На осеннем вернисаже в галерее Гельмана был выставлен его пейзаж «Рассвет». На аукционе он ушел за двадцать тысяч долларов. Потом были картины «Осень», «Первый снег», «Вешние воды», «Весна». «Весну» купил музей Гугенхейма. Критики писали о неожиданном превращении мрачноватого авангардиста в поразительного, тончайшего реалиста, продолжившего традиции Левитана и Саврасова на новом уровне.

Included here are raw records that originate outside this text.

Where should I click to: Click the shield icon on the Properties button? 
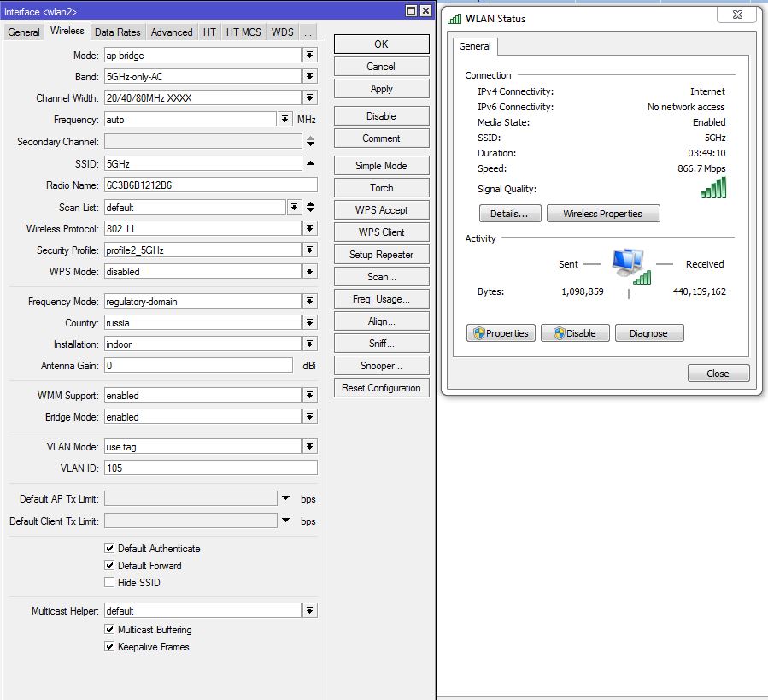pyautogui.click(x=481, y=332)
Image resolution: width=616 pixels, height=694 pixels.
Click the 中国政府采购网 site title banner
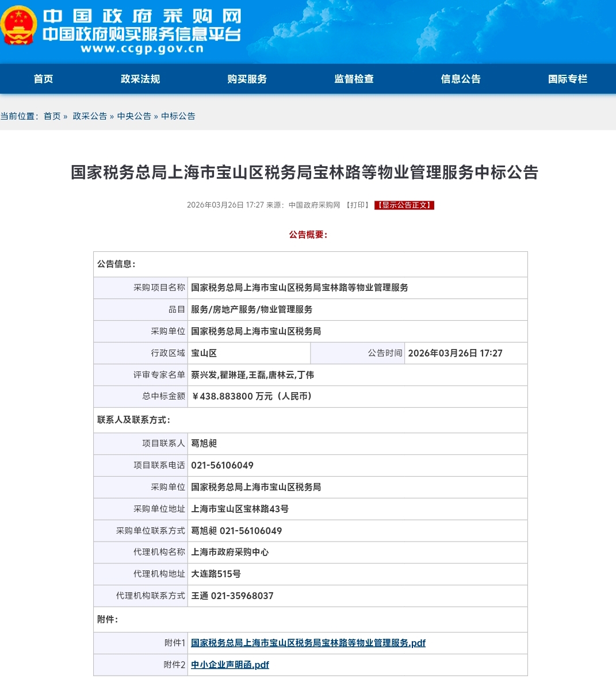tap(142, 16)
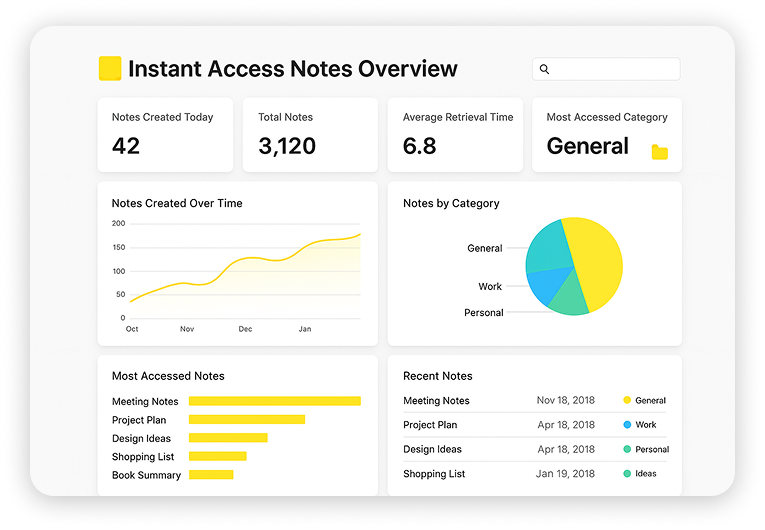Click the green dot next to Personal
Screen dimensions: 765x530
pos(627,449)
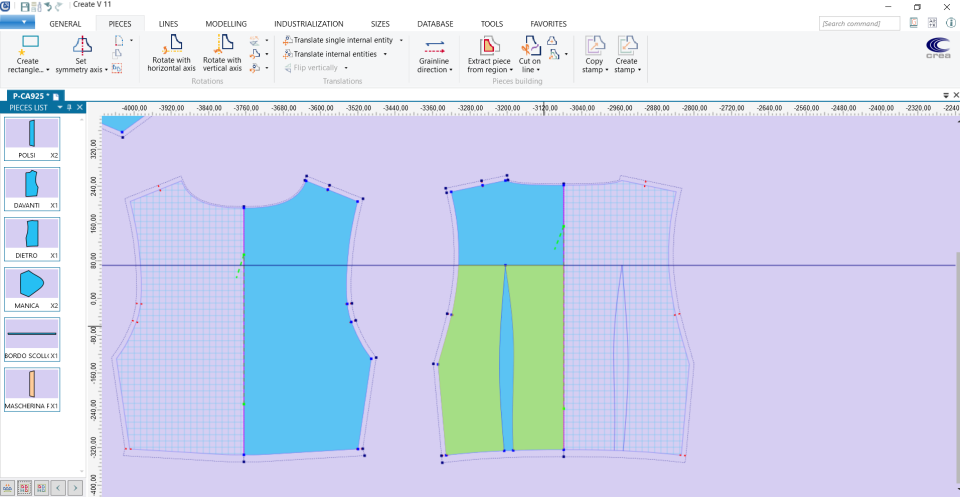Select the Set symmetry axis tool
The image size is (960, 497).
82,44
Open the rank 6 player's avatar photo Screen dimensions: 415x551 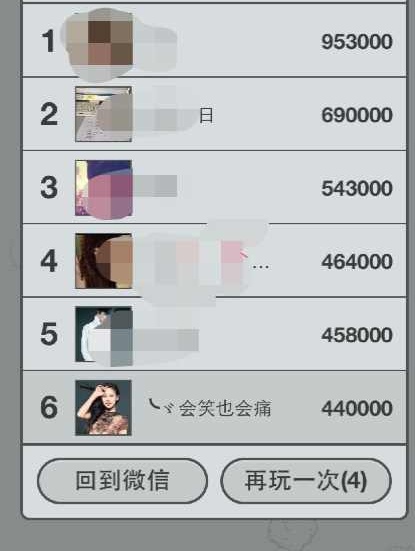click(103, 408)
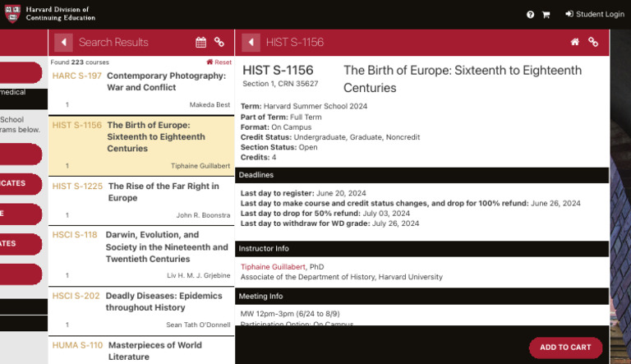The width and height of the screenshot is (631, 364).
Task: Click the help question mark icon
Action: 531,15
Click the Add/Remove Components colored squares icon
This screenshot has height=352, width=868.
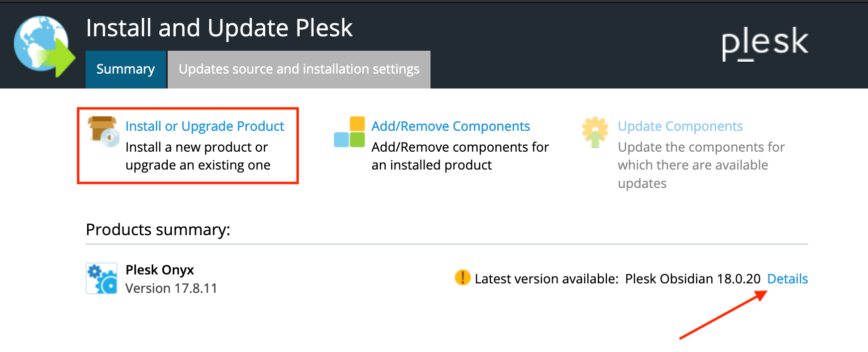pos(349,132)

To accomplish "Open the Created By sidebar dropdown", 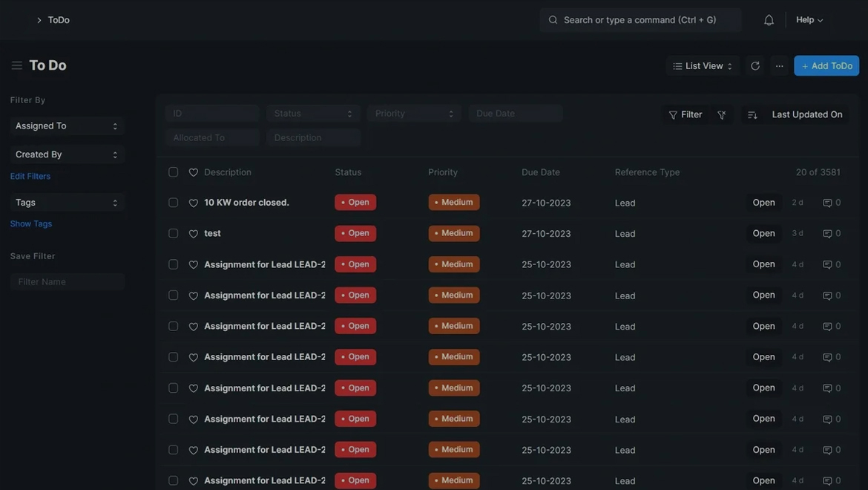I will (x=67, y=154).
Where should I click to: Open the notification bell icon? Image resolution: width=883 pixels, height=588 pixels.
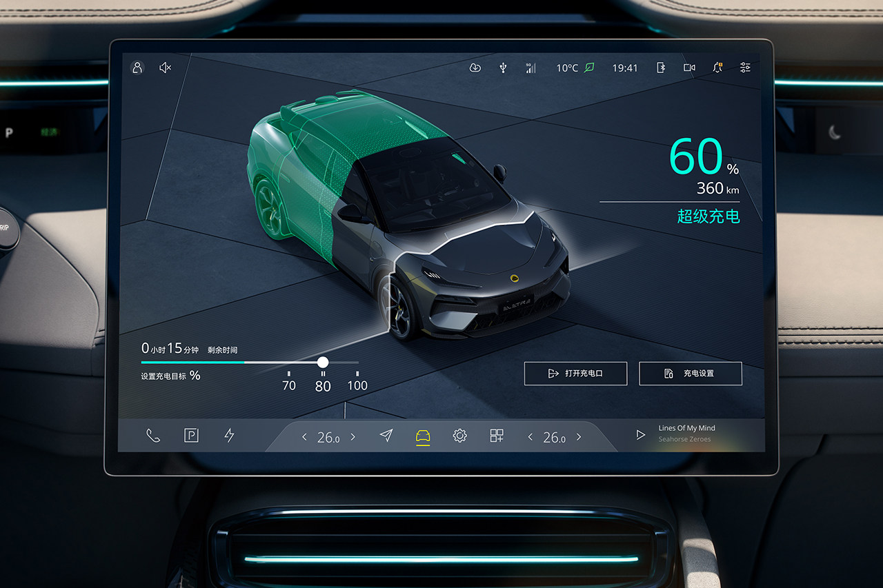[717, 68]
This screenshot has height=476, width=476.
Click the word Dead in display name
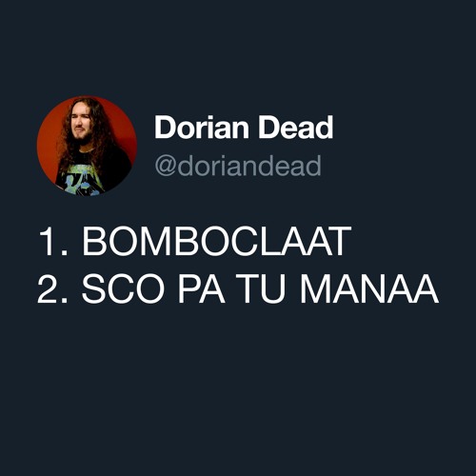[x=296, y=128]
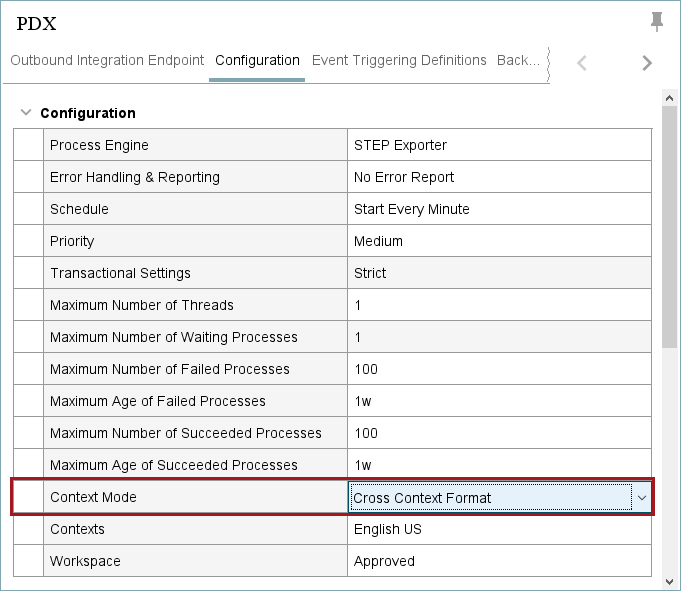Click scrollbar down arrow

[669, 581]
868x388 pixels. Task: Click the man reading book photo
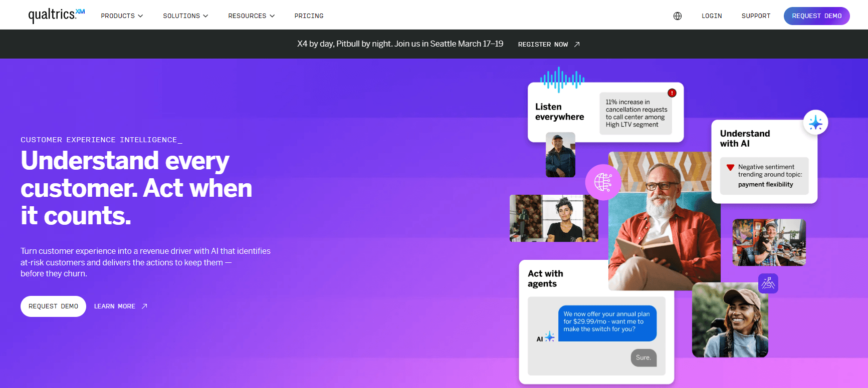664,221
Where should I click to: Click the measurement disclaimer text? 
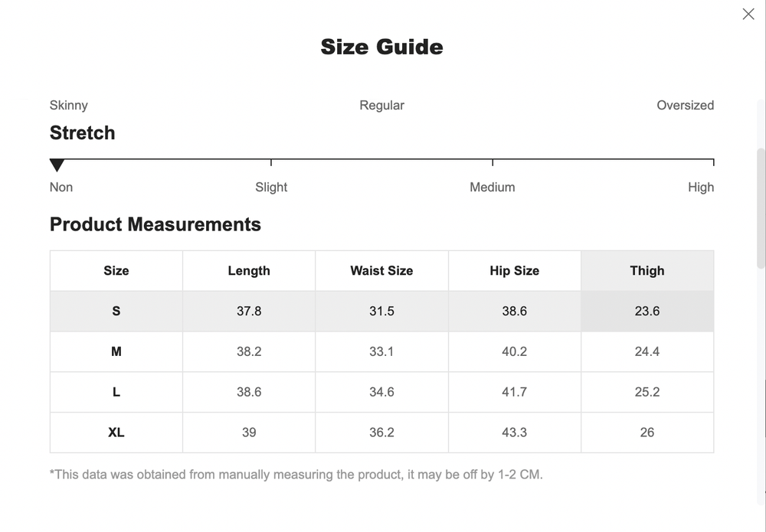point(296,475)
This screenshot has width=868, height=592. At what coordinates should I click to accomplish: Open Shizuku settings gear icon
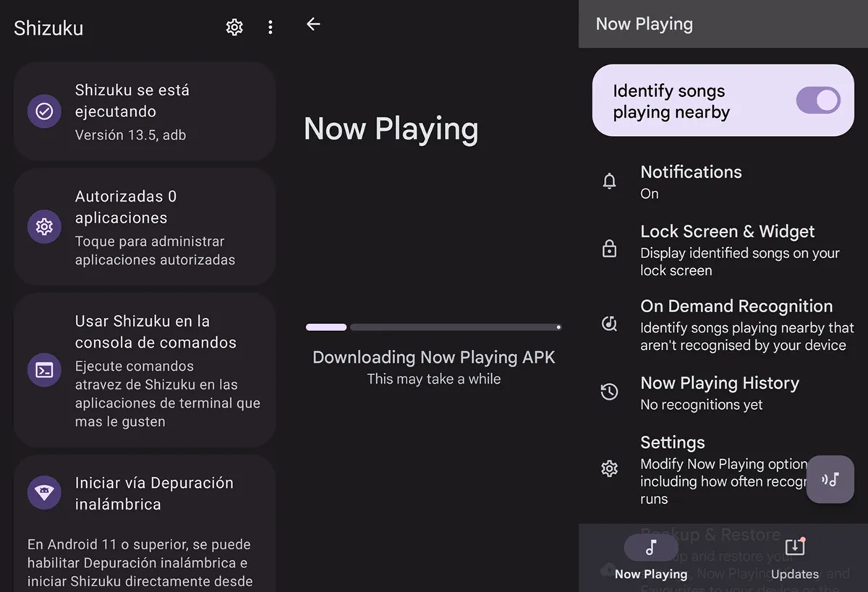(x=234, y=27)
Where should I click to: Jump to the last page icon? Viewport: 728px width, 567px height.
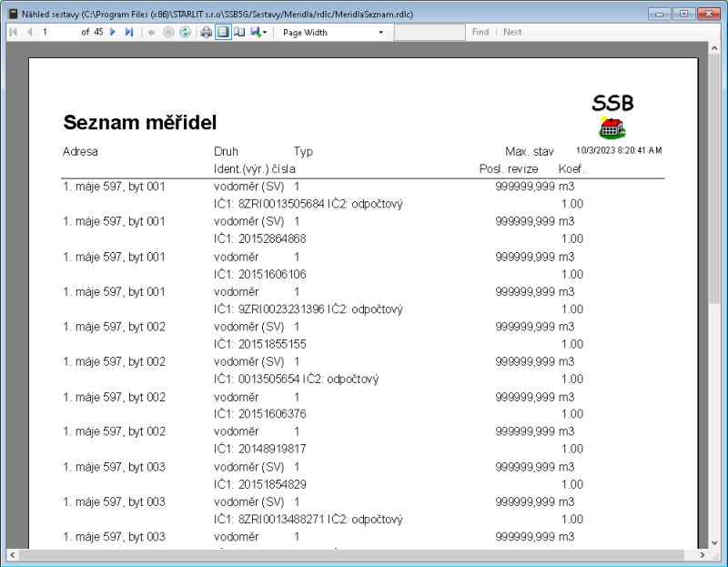click(x=127, y=32)
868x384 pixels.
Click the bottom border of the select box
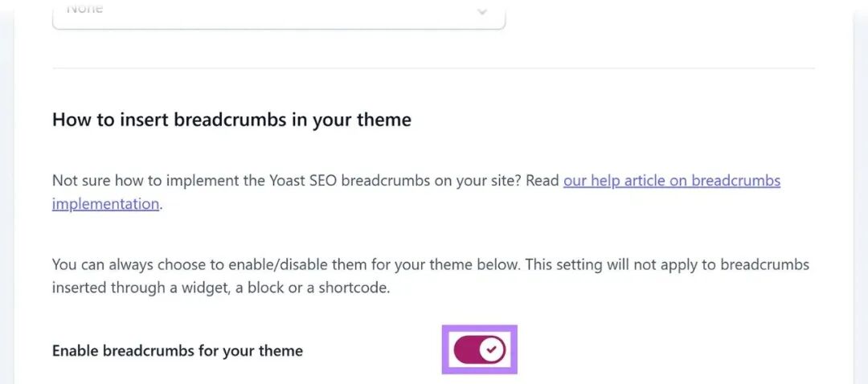pyautogui.click(x=278, y=29)

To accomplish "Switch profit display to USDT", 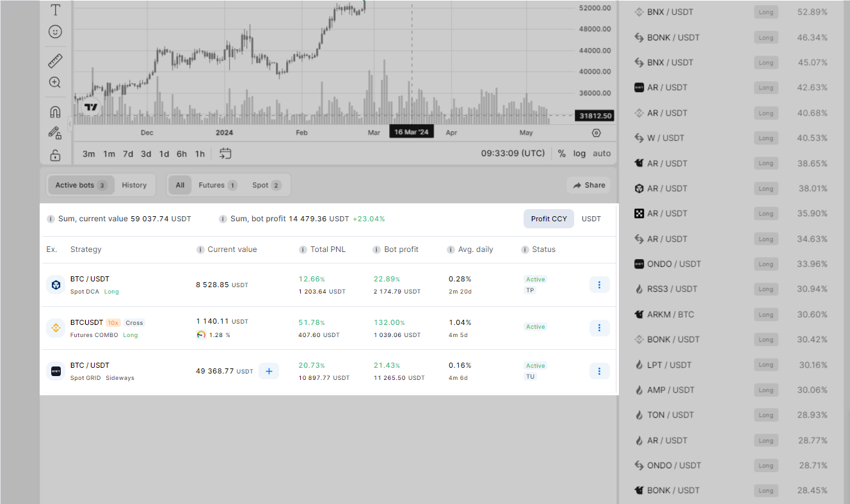I will pos(591,219).
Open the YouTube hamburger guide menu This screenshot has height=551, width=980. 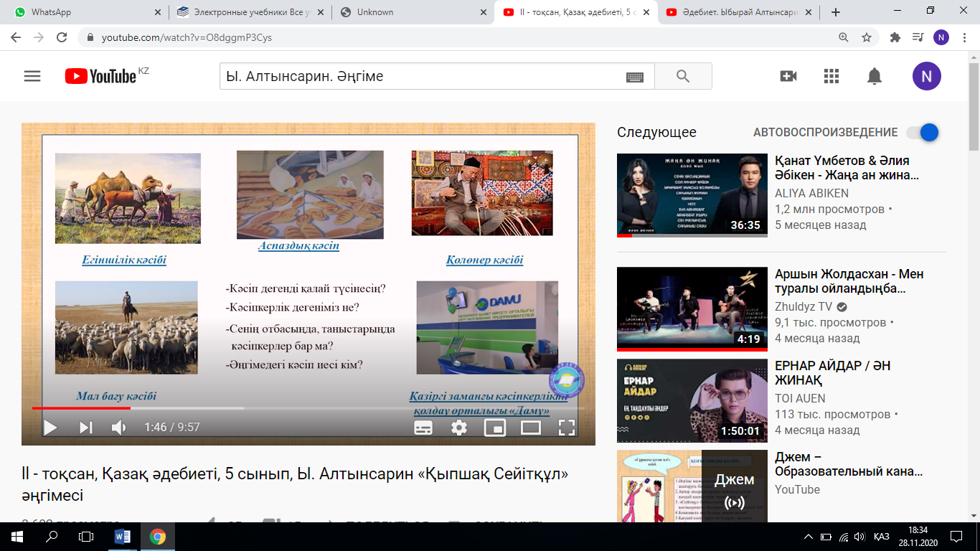pyautogui.click(x=32, y=76)
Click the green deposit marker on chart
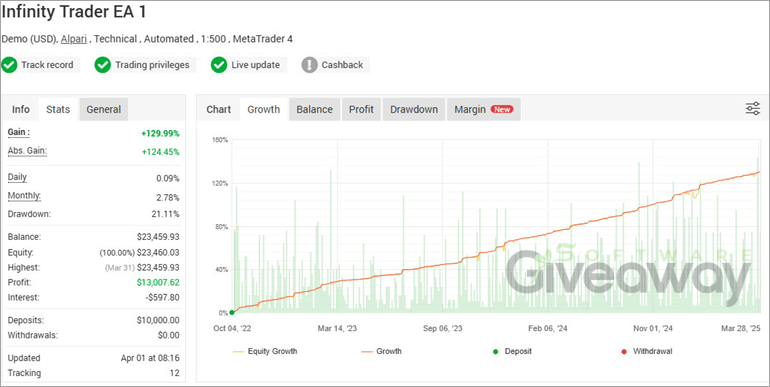The width and height of the screenshot is (770, 387). click(x=232, y=312)
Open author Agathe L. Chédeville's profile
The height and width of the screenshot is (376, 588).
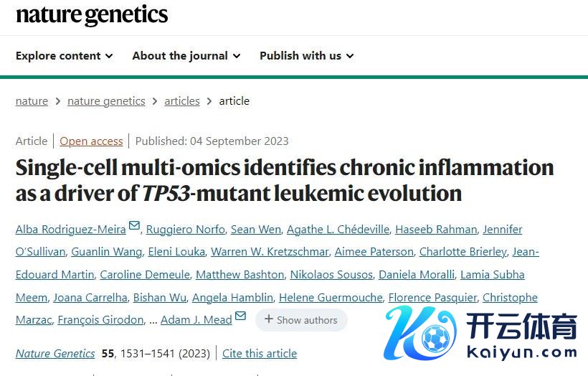(338, 230)
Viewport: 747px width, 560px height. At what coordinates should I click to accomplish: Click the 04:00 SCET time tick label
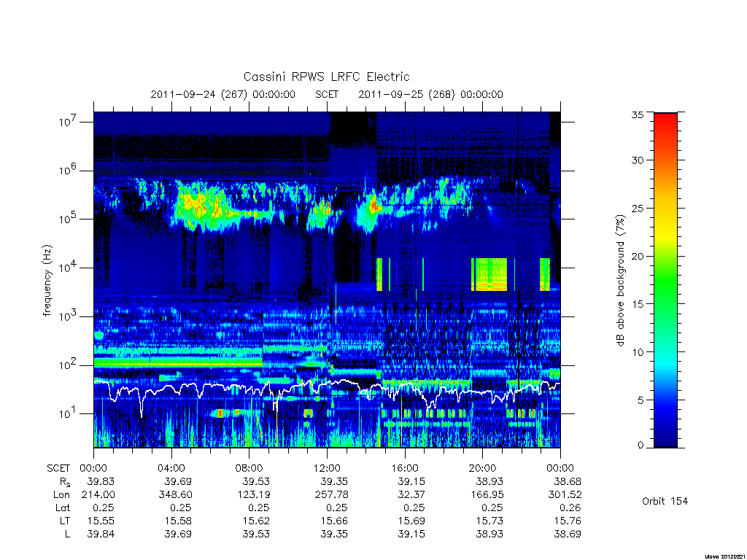click(x=171, y=468)
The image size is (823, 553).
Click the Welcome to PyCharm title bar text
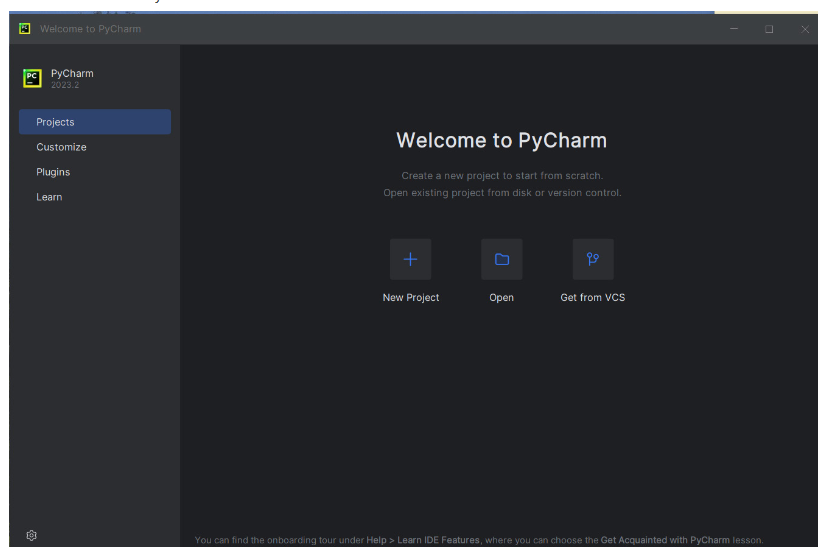point(90,29)
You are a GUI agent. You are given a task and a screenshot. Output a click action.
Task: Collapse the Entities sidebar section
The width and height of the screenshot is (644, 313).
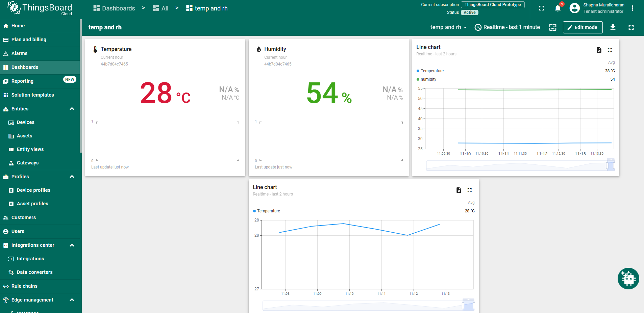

О той давней памятной ночи Максим однажды рассказал мне сам, под настроение, в своей мастерской возле Курского вокзала. Знакомы мы были давно, но встречались нечасто. А тут случайно столкнулись на Тверской, зашли к нему, выпили молодого божоле, которое он привез из Франции. Рассказывал он с легкой иронией, как бы посмеиваясь над собой. А закончил серьезно:
— Я тогда понял самое главное.
— Что?
— Бог есть.
Утром, когда греет, но еще не припекает щедрое кубанское солнце, хорошо лежать в куцей тени акаций в лесопосадке и бездумно следить за прихотливым полетом стрекоз. Высокое чистое небо, бездонная тишина, обволакивающая лень июньского дня. Лишь поскрипывают кузнечики, да на далеком разъезде изредка громыхают вагонные сцепки. И огромная жизнь впереди. Она только-только надкушена, с самого краешка.
Детство. Счастье.
Но всегда чего-то не хватает для полного счастья. В то утро все настроение мне портит вид узкой и бесконечно длинной делянки с невысокими всходами кукурузы. Ширина делянки — десять метров, длина — сто. Десять соток. По столько нарезали семьям учителей поселковой школы. (Мы тогда жили в поселке Энем под Краснодаром.) Землю дали километрах в пяти от школы, за шоссе и железной дорогой, в безводной степи. Но никто не отказался. Ни пожилой директор школы, ни молоденькие выпускницы педагогического института. Время было голодное, всего года три назад отменили карточки, магазины пустые, на краснодарских рынках цены кусаются. А земля, даже такая, все-таки позволяла выжить. Весной вскладчину нанимали трактор, потом всем семейством выходили на свои сотки. Сажали картошку. Без полива она получалась мелкая даже на кубанских черноземах. Отец переключился на кукурузу, она хорошо росла и без воды и не требовала окучиваний. Но полоть все-таки приходилось — в июне, когда в междурядьях начинали лезть сорняки.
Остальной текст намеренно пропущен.